• _The task_: Reply with each record repeated exactly.

• _Working data_:
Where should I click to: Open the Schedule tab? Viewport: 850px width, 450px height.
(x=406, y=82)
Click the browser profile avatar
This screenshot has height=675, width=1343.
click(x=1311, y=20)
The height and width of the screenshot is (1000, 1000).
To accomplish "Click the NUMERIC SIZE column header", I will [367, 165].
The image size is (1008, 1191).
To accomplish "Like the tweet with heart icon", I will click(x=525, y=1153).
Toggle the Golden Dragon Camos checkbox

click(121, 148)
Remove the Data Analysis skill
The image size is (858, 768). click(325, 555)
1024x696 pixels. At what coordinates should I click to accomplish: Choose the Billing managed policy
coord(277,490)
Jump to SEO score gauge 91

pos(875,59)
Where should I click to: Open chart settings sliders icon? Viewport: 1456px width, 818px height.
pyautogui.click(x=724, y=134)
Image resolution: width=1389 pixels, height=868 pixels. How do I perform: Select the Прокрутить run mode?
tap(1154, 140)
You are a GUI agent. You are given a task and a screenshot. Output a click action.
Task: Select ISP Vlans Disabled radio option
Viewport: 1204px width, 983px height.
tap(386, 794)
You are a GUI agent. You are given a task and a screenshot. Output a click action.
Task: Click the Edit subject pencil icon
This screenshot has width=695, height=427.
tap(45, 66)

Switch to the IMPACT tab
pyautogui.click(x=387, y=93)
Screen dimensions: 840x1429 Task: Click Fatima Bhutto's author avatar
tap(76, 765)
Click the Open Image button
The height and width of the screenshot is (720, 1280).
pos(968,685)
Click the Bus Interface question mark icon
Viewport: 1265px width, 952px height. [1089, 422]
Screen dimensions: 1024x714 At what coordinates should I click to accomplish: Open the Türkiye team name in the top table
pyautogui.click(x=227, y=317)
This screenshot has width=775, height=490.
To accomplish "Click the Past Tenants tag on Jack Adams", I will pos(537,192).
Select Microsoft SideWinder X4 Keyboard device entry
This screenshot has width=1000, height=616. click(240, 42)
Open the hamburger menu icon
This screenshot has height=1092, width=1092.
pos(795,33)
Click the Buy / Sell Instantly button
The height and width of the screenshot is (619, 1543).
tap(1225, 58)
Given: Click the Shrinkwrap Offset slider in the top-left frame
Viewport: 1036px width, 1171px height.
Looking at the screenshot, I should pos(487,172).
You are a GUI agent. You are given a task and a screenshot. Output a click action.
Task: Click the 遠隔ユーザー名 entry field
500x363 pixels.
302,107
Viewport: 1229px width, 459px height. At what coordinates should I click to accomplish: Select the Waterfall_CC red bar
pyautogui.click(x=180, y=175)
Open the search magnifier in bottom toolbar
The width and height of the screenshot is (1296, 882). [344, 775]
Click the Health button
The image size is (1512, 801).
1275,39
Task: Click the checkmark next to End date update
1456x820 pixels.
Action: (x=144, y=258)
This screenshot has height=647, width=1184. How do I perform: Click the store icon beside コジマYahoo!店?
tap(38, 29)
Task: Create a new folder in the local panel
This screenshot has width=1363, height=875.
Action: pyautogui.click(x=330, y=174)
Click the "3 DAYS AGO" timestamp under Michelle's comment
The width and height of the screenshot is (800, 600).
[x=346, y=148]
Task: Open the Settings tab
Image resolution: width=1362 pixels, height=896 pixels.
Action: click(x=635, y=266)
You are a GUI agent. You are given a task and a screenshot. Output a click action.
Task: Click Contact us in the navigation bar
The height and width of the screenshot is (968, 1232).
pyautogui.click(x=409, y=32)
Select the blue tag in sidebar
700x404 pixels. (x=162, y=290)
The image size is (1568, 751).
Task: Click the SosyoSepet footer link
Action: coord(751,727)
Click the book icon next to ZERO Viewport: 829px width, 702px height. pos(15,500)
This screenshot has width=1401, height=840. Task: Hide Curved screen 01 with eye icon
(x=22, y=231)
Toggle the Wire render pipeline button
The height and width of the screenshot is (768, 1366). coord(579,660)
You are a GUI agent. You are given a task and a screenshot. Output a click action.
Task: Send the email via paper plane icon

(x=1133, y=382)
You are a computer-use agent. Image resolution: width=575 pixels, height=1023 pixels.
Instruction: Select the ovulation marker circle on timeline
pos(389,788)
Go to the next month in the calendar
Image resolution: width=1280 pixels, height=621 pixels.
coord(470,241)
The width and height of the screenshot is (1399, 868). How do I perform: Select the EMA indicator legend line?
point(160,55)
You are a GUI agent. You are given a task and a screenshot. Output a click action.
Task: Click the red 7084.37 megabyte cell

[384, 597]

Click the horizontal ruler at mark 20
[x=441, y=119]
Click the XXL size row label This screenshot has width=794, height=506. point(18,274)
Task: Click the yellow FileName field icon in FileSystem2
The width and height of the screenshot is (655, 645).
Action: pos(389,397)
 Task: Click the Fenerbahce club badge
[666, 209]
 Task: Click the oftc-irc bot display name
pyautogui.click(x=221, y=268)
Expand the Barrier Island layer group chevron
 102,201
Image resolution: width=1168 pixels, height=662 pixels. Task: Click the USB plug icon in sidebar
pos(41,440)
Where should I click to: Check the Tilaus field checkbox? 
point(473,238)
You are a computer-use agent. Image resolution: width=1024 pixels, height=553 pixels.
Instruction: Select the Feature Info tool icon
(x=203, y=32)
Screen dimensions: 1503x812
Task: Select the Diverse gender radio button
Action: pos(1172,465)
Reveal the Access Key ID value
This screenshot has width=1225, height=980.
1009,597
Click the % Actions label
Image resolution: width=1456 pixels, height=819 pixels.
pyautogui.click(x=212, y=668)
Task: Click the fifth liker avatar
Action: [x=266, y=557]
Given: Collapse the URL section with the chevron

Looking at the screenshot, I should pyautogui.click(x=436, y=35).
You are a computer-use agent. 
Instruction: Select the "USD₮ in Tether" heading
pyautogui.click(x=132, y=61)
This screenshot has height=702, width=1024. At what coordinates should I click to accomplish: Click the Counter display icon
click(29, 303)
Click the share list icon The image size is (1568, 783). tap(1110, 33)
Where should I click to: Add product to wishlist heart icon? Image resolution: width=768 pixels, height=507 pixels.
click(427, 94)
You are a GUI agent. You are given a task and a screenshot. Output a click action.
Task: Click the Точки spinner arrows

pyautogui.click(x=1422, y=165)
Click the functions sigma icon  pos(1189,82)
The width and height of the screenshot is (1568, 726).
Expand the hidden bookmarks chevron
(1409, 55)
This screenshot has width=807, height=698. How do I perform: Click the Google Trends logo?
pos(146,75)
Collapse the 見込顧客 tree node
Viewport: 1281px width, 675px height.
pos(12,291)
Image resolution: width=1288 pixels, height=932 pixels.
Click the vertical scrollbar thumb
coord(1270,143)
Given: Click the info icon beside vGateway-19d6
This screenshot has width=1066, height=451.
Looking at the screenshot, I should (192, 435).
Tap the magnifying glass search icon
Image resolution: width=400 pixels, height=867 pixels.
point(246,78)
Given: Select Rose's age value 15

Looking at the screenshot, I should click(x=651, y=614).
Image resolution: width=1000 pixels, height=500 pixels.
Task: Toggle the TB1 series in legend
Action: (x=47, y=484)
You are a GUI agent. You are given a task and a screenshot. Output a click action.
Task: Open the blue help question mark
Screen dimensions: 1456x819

• _Written solution_:
Where should I click to: Open the Schedule tab? Viewport: 850px width, 450px height.
(x=406, y=82)
Click the browser profile avatar
This screenshot has height=675, width=1343.
click(x=1311, y=20)
The height and width of the screenshot is (1000, 1000).
To accomplish "Click the NUMERIC SIZE column header", I will [367, 165].
The image size is (1008, 1191).
To accomplish "Like the tweet with heart icon", I will click(x=525, y=1153).
Toggle the Golden Dragon Camos checkbox

click(121, 148)
Remove the Data Analysis skill
The image size is (858, 768). click(325, 555)
1024x696 pixels. At what coordinates should I click to accomplish: Choose the Billing managed policy
coord(277,490)
Jump to SEO score gauge 91

pos(875,59)
Where should I click to: Open chart settings sliders icon? Viewport: 1456px width, 818px height.
pyautogui.click(x=724, y=134)
Image resolution: width=1389 pixels, height=868 pixels. How do I perform: Select the Прокрутить run mode?
tap(1154, 140)
You are a GUI agent. You are given a task and a screenshot. Output a click action.
Task: Select ISP Vlans Disabled radio option
Viewport: 1204px width, 983px height.
tap(386, 794)
You are a GUI agent. You are given a task and a screenshot. Output a click action.
Task: Click the Edit subject pencil icon
This screenshot has width=695, height=427.
tap(45, 66)

Switch to the IMPACT tab
pyautogui.click(x=387, y=93)
Screen dimensions: 840x1429 Task: Click Fatima Bhutto's author avatar
tap(76, 765)
Click the Open Image button
The height and width of the screenshot is (720, 1280).
pos(968,685)
Click the Bus Interface question mark icon
Viewport: 1265px width, 952px height. [1089, 422]
Screen dimensions: 1024x714 At what coordinates should I click to accomplish: Open the Türkiye team name in the top table
pyautogui.click(x=227, y=317)
This screenshot has width=775, height=490.
To accomplish "Click the Past Tenants tag on Jack Adams", I will pos(537,192).
Select Microsoft SideWinder X4 Keyboard device entry
This screenshot has width=1000, height=616. click(240, 42)
Open the hamburger menu icon
This screenshot has height=1092, width=1092.
pos(795,33)
Click the Buy / Sell Instantly button
The height and width of the screenshot is (619, 1543).
tap(1225, 58)
Given: Click the Shrinkwrap Offset slider in the top-left frame
Viewport: 1036px width, 1171px height.
Looking at the screenshot, I should pos(487,172).
You are a GUI agent. You are given a task and a screenshot. Output a click action.
Task: Click the 遠隔ユーザー名 entry field
500x363 pixels.
302,107
Viewport: 1229px width, 459px height. At what coordinates should I click to accomplish: Select the Waterfall_CC red bar
pyautogui.click(x=180, y=175)
Open the search magnifier in bottom toolbar
The width and height of the screenshot is (1296, 882). [344, 775]
Click the Health button
The image size is (1512, 801).
1275,39
Task: Click the checkmark next to End date update
1456x820 pixels.
Action: (x=144, y=258)
This screenshot has height=647, width=1184. How do I perform: Click the store icon beside コジマYahoo!店?
tap(38, 29)
Task: Create a new folder in the local panel
This screenshot has width=1363, height=875.
Action: pyautogui.click(x=330, y=174)
Click the "3 DAYS AGO" timestamp under Michelle's comment
The width and height of the screenshot is (800, 600).
[x=346, y=148]
Task: Open the Settings tab
Image resolution: width=1362 pixels, height=896 pixels.
Action: click(x=635, y=266)
You are a GUI agent. You are given a task and a screenshot. Output a click action.
Task: Click Contact us in the navigation bar
The height and width of the screenshot is (968, 1232).
pyautogui.click(x=409, y=32)
Select the blue tag in sidebar
700x404 pixels. (x=162, y=290)
The image size is (1568, 751).
Task: Click the SosyoSepet footer link
Action: coord(751,727)
Click the book icon next to ZERO Viewport: 829px width, 702px height. pos(15,500)
This screenshot has width=1401, height=840. Task: Hide Curved screen 01 with eye icon
(x=22, y=231)
Toggle the Wire render pipeline button
The height and width of the screenshot is (768, 1366). coord(579,660)
You are a GUI agent. You are given a task and a screenshot. Output a click action.
Task: Send the email via paper plane icon

(x=1133, y=382)
You are a computer-use agent. Image resolution: width=575 pixels, height=1023 pixels.
Instruction: Select the ovulation marker circle on timeline
pos(389,788)
Go to the next month in the calendar
Image resolution: width=1280 pixels, height=621 pixels.
coord(470,241)
The width and height of the screenshot is (1399, 868). How do I perform: Select the EMA indicator legend line?
point(160,55)
You are a GUI agent. You are given a task and a screenshot. Output a click action.
Task: Click the red 7084.37 megabyte cell

[384, 597]

Click the horizontal ruler at mark 20
[x=441, y=119]
Click the XXL size row label This screenshot has width=794, height=506. point(18,274)
Task: Click the yellow FileName field icon in FileSystem2
The width and height of the screenshot is (655, 645).
Action: pos(389,397)
 Task: Click the Fenerbahce club badge
[666, 209]
 Task: Click the oftc-irc bot display name
pyautogui.click(x=221, y=268)
Expand the Barrier Island layer group chevron
 102,201
Image resolution: width=1168 pixels, height=662 pixels. Task: Click the USB plug icon in sidebar
pos(41,440)
Where should I click to: Check the Tilaus field checkbox? 
point(473,238)
You are a computer-use agent. Image resolution: width=1024 pixels, height=553 pixels.
Instruction: Select the Feature Info tool icon
(x=203, y=32)
Screen dimensions: 1503x812
Task: Select the Diverse gender radio button
Action: pos(1172,465)
Reveal the Access Key ID value
This screenshot has width=1225, height=980.
1009,597
Click the % Actions label
Image resolution: width=1456 pixels, height=819 pixels.
pyautogui.click(x=212, y=668)
Task: Click the fifth liker avatar
Action: [x=266, y=557]
Given: Collapse the URL section with the chevron

Looking at the screenshot, I should pyautogui.click(x=436, y=35).
You are a computer-use agent. 
Instruction: Select the "USD₮ in Tether" heading
pyautogui.click(x=132, y=61)
This screenshot has height=702, width=1024. At what coordinates should I click to accomplish: Click the Counter display icon
click(29, 303)
Click the share list icon The image size is (1568, 783). tap(1110, 33)
Where should I click to: Add product to wishlist heart icon? Image resolution: width=768 pixels, height=507 pixels.
click(427, 94)
You are a GUI agent. You are given a task and a screenshot. Output a click action.
Task: Click the Точки spinner arrows

pyautogui.click(x=1422, y=165)
Click the functions sigma icon  pos(1189,82)
The width and height of the screenshot is (1568, 726).
Expand the hidden bookmarks chevron
(1409, 55)
This screenshot has width=807, height=698. How do I perform: Click the Google Trends logo?
pos(146,75)
Collapse the 見込顧客 tree node
Viewport: 1281px width, 675px height.
pos(12,291)
Image resolution: width=1288 pixels, height=932 pixels.
Click the vertical scrollbar thumb
coord(1270,143)
Given: Click the info icon beside vGateway-19d6
This screenshot has width=1066, height=451.
Looking at the screenshot, I should (192, 435).
Tap the magnifying glass search icon
Image resolution: width=400 pixels, height=867 pixels.
point(246,78)
Given: Select Rose's age value 15

Looking at the screenshot, I should click(x=651, y=614).
Image resolution: width=1000 pixels, height=500 pixels.
Task: Toggle the TB1 series in legend
Action: (x=47, y=484)
You are a GUI agent. You are given a task and a screenshot. Output a click action.
Task: Open the blue help question mark
Screen dimensions: 1456x819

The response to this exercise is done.